Dla głodnych wiedzy – szybki kurs historii Europy w pigułce, opanowanie języka angielskiego w miesiąc, zestawienie najbardziej znaczących wydarzeń minionego roku politycznego, przegląd najważniejszych osiągnięć w nauce, biografie wielkich artystów, ciekawostki na temat odległych geograficznie krajów. Gotowa interpretacja wierszy Szymborskiej, opracowana analiza przemian politycznych ostatniego stulecia, pięknie rozrysowany wykres funkcji zmiennych, obszernie wyjaśniona teoria naczyń połączonych. Bez krzyku, bez stresu, bez konieczności ruszania się z domu oraz, co chyba ostatnio coraz ważniejsze, bez przykrego obowiązku kontaktu z drugim człowiekiem. Wujek Google nie narzeka na pogodę, nie nosi przepoconej żonobijki, a do tego spotkania z nim nie kończą się następnego dnia bólem głowy i urwanym filmem.

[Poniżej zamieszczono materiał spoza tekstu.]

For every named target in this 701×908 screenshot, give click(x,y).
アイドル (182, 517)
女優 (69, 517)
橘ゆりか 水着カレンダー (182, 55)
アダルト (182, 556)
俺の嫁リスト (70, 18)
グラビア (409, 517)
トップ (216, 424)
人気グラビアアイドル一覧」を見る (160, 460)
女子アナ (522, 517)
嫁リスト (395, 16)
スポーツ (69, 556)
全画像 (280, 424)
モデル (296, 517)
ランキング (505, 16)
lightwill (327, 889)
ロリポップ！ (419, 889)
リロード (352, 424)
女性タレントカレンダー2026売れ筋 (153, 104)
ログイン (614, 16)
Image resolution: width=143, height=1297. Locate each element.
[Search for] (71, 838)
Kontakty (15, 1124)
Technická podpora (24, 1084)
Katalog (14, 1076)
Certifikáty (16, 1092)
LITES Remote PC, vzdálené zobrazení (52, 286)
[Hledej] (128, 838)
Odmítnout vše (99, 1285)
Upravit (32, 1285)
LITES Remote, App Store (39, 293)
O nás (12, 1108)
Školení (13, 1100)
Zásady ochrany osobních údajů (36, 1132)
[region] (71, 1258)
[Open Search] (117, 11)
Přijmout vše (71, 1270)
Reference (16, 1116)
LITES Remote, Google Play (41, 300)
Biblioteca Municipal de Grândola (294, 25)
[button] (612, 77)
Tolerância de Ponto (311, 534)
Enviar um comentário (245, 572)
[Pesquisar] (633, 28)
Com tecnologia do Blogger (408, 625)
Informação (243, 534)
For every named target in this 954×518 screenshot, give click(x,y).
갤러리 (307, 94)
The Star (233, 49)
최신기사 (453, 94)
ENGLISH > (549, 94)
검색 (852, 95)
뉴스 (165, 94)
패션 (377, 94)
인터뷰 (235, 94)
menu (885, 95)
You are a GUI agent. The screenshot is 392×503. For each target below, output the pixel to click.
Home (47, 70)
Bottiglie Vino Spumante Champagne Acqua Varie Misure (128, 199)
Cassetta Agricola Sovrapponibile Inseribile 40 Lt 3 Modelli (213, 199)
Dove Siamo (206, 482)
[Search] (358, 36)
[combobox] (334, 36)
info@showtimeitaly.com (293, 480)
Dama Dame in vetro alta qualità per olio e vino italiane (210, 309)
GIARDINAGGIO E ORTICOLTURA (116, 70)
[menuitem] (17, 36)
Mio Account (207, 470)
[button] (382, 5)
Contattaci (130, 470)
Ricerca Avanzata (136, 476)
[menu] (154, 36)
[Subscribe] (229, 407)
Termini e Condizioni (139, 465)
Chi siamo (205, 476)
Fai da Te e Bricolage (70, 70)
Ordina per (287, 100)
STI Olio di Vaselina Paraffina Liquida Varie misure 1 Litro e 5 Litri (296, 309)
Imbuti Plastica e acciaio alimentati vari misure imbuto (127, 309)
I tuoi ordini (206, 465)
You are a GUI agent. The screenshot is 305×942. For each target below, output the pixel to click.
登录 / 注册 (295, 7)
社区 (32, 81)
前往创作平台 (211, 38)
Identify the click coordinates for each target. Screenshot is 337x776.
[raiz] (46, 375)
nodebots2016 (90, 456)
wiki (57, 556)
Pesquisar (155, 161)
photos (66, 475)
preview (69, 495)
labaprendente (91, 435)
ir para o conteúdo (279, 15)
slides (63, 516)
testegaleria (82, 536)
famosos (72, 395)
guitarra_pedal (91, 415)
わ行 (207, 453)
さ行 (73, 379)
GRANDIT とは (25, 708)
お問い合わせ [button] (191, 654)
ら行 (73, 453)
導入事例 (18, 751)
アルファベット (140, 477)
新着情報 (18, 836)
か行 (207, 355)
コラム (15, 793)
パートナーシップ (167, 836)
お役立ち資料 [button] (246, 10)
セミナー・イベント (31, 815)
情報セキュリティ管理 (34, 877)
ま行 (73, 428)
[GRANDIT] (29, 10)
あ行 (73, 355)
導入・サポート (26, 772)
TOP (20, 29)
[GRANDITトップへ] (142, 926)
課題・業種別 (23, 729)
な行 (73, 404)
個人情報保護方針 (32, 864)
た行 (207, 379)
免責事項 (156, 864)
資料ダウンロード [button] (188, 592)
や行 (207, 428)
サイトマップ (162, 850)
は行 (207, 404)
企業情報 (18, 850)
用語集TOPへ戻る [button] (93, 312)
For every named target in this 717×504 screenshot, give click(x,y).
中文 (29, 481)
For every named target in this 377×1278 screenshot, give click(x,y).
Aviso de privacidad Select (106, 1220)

Dla szukających własnego zdania – opiniotwórcze wpisy wszelkiej maści: pro-pis, anty-pis, pro-kościół, anty-kościół, anty-aborcja, anty-pro-life – sądów, przekonań, opinii od koloru do wyboru. Manifesty, felietony, wywiady i prasówki – wszystko w jednym miejscu, dostępnym za pomocą szybkiego kliknięcia w niebieski kwadracik. Bez potrzeby zagłębiania się w temat, porównywania stanowisk, wartościowania sądów, wystarczy polubić czyjąś wypowiedź, uśmiechnąć się do czyichś myśli, by już na zawsze otrzymywać spersonalizowane wskazówki, czym warto się interesować, co myśleć, jaki protest poprzeć, który strajk zignorować, wraz z dyskretnymi informacjami o tym, kto kiedy ma urodziny, przypomnieniami o ważnych wydarzeniach i imprezach godnych uwagi. Wielki brat Facebook ma na nas oko dzień i noc, a w zamian nie oczekuje pożyczenia auta na wypad do miasta, nie truje głowy kazaniami na temat odpowiedzialności, nie zmusza do dzielenia się po równo domowym ciastem czy domowymi obowiązkami.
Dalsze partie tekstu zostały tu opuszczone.